I thought maybe you could get by with just a { } operator... say you're currently counting in 'quarter notes', then { } would give you quarter-note triplets and [{ ... }] would give you eighth-note triplets etc.
In replying to my other comment you suggested a syntax like {3}( ... ). I would interpret this maybe as a way to specify the multiple of the following brackets, i.e. {2} is the default if not specified. Reading about triplets they actually represent 'three notes in the space of two', i.e. a multiple of 1.5.
But reading more about things like quintuplets, conventional notation allows more awkward fractions such as 5/3... at which point you wouldn't want to use a 'floating point' type of syntax.

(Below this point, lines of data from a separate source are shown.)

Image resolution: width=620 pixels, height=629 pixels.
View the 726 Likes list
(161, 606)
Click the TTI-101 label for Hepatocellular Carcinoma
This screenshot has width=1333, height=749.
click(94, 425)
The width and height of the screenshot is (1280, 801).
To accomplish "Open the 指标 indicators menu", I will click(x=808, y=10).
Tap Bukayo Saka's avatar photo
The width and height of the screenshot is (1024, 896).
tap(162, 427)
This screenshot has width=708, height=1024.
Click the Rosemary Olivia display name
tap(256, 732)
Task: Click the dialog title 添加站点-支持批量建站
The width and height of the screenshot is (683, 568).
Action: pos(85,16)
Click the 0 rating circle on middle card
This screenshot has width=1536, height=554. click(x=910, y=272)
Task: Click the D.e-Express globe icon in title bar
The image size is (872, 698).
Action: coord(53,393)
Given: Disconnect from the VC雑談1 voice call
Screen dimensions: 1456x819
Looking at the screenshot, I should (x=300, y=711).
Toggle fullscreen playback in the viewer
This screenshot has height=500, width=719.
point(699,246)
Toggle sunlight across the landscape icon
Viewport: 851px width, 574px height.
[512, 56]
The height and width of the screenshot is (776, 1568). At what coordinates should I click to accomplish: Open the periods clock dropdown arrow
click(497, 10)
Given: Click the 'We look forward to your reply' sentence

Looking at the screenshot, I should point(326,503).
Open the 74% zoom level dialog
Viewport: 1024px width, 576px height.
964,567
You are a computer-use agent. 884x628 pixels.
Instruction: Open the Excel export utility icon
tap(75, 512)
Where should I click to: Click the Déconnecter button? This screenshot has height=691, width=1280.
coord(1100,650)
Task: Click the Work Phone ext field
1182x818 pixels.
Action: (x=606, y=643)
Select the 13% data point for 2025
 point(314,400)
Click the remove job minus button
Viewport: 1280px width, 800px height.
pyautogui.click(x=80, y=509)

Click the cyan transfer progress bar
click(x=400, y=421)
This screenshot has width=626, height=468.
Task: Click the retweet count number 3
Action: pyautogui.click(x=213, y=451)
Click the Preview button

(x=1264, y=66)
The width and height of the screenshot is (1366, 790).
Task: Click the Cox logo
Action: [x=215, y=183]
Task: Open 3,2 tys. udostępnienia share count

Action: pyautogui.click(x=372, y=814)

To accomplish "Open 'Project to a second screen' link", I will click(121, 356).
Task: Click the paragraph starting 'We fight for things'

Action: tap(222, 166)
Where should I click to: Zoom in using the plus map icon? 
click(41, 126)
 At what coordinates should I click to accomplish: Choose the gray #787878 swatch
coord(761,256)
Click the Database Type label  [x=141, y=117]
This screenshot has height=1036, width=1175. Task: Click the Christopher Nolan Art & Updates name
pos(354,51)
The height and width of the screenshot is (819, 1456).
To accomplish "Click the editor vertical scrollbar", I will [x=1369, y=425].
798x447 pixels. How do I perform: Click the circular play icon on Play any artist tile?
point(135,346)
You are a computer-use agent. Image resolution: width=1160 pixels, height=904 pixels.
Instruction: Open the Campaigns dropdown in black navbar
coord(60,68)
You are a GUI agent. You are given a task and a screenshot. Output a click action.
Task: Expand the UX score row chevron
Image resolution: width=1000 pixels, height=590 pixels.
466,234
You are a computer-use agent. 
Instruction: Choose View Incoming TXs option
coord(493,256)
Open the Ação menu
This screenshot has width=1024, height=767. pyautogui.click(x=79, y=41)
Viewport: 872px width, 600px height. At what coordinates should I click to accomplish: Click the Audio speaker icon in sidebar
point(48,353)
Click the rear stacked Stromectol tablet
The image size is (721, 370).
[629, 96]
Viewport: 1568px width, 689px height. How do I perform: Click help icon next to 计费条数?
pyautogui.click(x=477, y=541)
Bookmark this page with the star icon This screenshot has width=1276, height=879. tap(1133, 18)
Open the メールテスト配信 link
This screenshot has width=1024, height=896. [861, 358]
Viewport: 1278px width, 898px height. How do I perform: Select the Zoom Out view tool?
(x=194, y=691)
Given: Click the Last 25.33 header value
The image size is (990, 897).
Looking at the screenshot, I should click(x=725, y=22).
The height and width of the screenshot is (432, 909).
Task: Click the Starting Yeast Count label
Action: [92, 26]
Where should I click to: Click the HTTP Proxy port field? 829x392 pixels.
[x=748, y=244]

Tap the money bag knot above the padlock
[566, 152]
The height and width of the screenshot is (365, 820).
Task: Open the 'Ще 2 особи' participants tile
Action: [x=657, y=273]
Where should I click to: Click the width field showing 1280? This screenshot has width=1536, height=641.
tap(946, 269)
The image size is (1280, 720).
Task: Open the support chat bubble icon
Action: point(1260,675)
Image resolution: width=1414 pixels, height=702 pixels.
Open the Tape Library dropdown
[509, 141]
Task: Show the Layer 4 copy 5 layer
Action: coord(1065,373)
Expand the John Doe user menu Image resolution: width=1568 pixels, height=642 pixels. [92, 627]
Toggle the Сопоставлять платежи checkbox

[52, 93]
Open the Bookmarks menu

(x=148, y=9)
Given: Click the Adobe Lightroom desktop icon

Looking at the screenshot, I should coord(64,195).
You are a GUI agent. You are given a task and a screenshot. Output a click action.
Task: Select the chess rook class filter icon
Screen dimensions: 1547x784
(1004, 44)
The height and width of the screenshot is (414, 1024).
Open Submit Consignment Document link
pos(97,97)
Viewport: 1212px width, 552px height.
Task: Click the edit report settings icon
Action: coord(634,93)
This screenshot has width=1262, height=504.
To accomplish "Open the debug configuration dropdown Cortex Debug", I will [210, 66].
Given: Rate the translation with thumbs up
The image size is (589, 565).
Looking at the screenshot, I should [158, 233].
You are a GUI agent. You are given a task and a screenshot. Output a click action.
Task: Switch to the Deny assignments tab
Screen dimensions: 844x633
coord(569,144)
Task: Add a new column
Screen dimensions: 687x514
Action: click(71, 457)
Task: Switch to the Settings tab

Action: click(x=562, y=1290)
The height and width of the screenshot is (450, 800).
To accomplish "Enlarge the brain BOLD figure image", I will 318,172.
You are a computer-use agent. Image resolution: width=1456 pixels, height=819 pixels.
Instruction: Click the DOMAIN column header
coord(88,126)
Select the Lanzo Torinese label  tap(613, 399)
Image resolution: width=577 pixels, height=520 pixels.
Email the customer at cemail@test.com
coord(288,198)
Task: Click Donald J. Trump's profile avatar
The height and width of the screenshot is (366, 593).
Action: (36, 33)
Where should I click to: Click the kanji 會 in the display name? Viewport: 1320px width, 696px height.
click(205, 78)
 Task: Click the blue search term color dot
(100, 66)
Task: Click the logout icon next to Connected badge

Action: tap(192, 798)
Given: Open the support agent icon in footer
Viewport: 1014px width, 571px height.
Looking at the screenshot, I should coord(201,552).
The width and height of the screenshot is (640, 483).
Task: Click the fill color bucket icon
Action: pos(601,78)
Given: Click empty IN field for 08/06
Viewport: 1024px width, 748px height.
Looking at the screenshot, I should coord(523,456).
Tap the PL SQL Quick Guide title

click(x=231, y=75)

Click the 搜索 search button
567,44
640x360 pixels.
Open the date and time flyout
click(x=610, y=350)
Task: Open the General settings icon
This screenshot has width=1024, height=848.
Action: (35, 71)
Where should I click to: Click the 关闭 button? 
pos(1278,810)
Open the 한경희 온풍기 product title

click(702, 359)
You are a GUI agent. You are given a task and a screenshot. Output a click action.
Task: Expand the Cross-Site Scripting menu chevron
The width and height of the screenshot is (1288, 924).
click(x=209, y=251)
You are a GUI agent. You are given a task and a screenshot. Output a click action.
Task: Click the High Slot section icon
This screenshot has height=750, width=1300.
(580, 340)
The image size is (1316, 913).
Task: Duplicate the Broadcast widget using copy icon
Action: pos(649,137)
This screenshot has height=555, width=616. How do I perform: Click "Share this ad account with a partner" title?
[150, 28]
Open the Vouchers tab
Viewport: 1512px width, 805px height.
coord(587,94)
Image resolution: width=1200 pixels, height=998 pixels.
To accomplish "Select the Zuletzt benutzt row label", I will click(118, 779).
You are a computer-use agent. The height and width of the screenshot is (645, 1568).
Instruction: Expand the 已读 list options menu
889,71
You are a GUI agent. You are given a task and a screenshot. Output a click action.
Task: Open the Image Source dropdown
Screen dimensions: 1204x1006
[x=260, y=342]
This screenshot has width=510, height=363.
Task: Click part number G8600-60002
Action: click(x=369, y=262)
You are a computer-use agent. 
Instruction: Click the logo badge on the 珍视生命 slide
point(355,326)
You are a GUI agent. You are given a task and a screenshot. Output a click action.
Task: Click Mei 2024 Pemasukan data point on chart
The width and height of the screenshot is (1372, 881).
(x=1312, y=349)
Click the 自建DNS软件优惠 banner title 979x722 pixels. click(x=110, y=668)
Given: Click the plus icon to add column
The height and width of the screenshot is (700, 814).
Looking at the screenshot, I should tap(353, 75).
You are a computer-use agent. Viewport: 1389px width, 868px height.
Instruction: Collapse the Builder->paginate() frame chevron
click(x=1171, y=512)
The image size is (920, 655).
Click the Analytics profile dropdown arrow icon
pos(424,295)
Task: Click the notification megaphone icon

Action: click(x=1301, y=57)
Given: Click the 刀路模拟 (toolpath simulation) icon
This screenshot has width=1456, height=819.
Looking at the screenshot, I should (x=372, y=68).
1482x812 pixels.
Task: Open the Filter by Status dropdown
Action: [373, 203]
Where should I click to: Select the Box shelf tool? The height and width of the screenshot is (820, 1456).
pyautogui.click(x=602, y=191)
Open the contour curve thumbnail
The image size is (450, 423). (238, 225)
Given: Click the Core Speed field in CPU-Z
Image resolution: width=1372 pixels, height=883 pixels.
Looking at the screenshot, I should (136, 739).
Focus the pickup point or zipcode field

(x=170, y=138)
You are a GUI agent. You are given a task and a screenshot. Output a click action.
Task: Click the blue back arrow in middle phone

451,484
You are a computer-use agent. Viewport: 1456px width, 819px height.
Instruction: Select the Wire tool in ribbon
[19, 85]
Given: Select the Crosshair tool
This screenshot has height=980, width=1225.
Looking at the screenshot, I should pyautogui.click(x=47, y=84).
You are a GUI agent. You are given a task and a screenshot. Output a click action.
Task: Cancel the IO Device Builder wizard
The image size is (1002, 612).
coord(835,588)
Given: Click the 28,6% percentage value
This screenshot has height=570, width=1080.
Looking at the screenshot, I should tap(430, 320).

So that would suggest (based on your example) something like {3,2}[ ... ] for triplets. But then what would {3,2}( ... ) mean? If behind the scenes we're converting that syntax to a calculation like (3/2) * x or (3/2) / x it turns out only one of those gives a musically relevant answer. To get slower triplets correctly you'd have to do ({3,2}[ ... ]).
So maybe the 'fractional brackets' should be restricted to use with square 'speed up' brackets only, or not even associated with either [ ] or ( ) brackets at all, to avoid confusion.
So I would come back around to { ... } 'triplet brackets' as shorthand, with an extended syntax like maybe {5/3: ... } for weirder subdivisions.